- **MATERIAL SHOWN**:
● ● ● ●

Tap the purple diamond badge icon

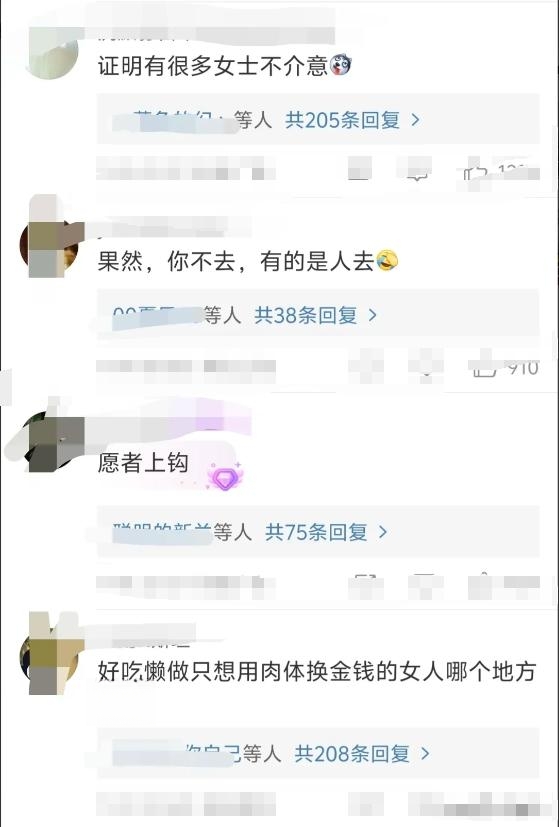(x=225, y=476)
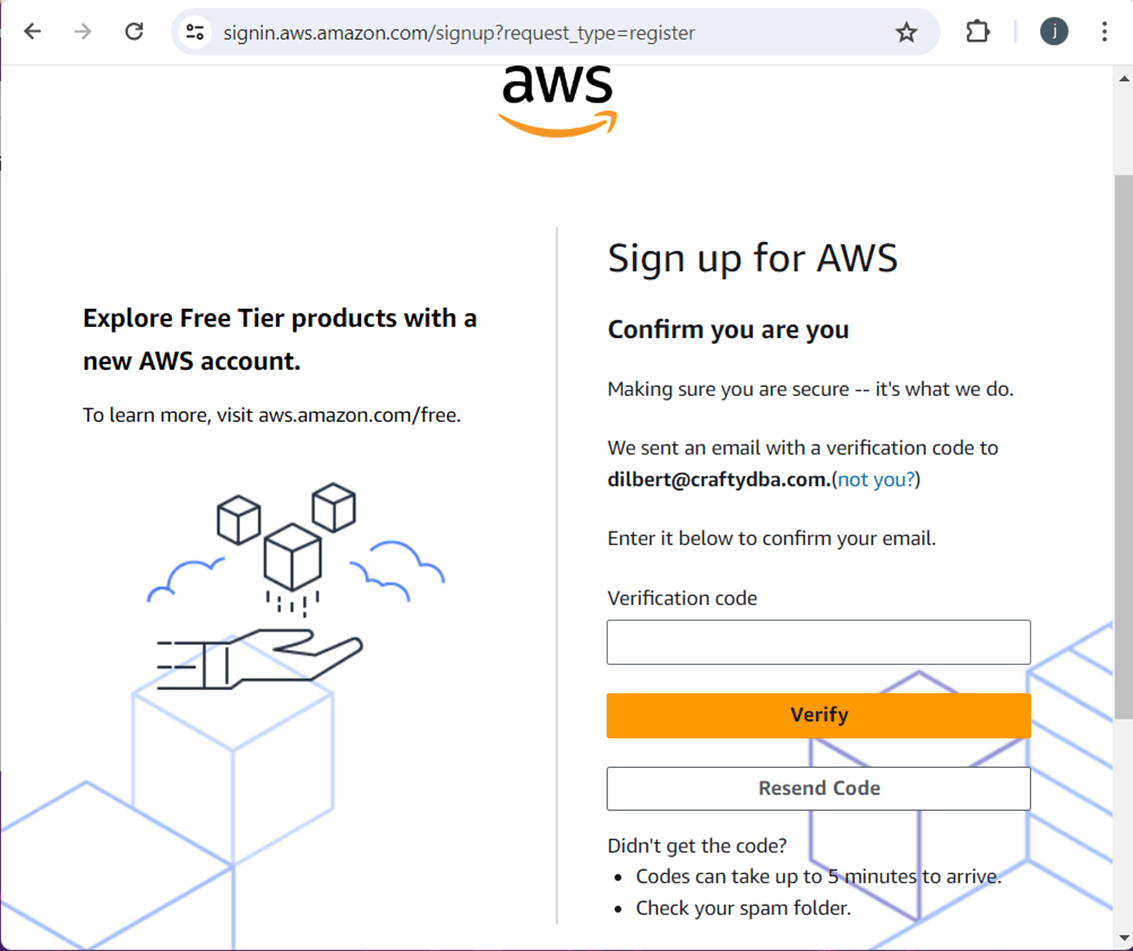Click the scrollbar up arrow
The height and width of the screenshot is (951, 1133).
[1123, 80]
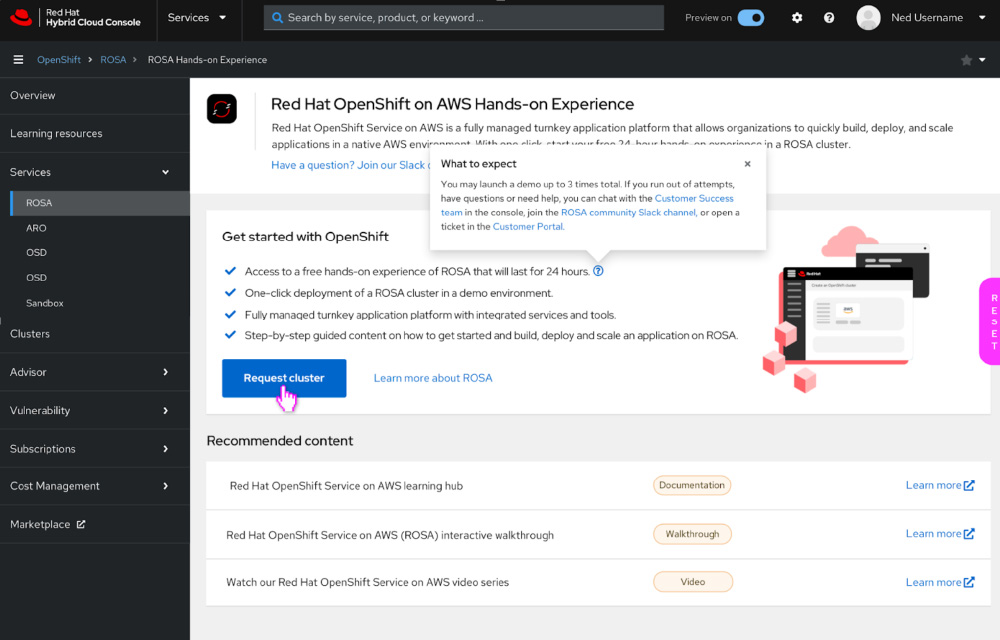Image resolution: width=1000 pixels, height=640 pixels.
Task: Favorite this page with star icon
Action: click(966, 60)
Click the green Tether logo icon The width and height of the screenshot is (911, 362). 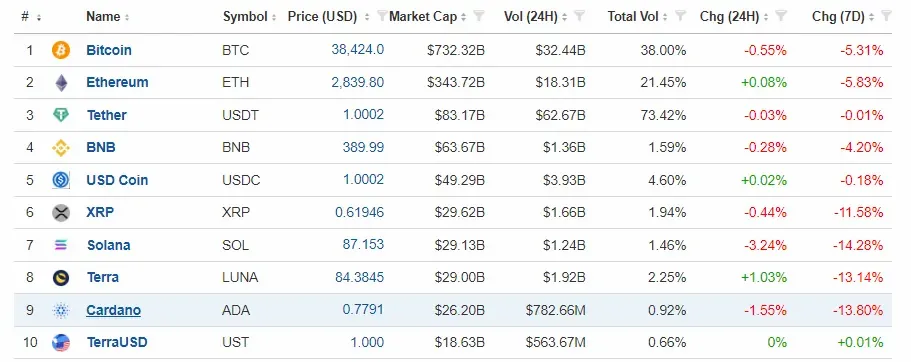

● ● ● ●

Where a record above contains a picture, leave the picture out and transcribe everything else exactly.

- **TASK RESULT**:
Tap the purple diamond badge icon

(x=225, y=476)
Click the scrollbar up arrow
The height and width of the screenshot is (951, 1133).
[1123, 80]
Image resolution: width=1000 pixels, height=640 pixels.
Task: Favorite this page with star icon
Action: click(966, 60)
Click the green Tether logo icon The width and height of the screenshot is (911, 362). 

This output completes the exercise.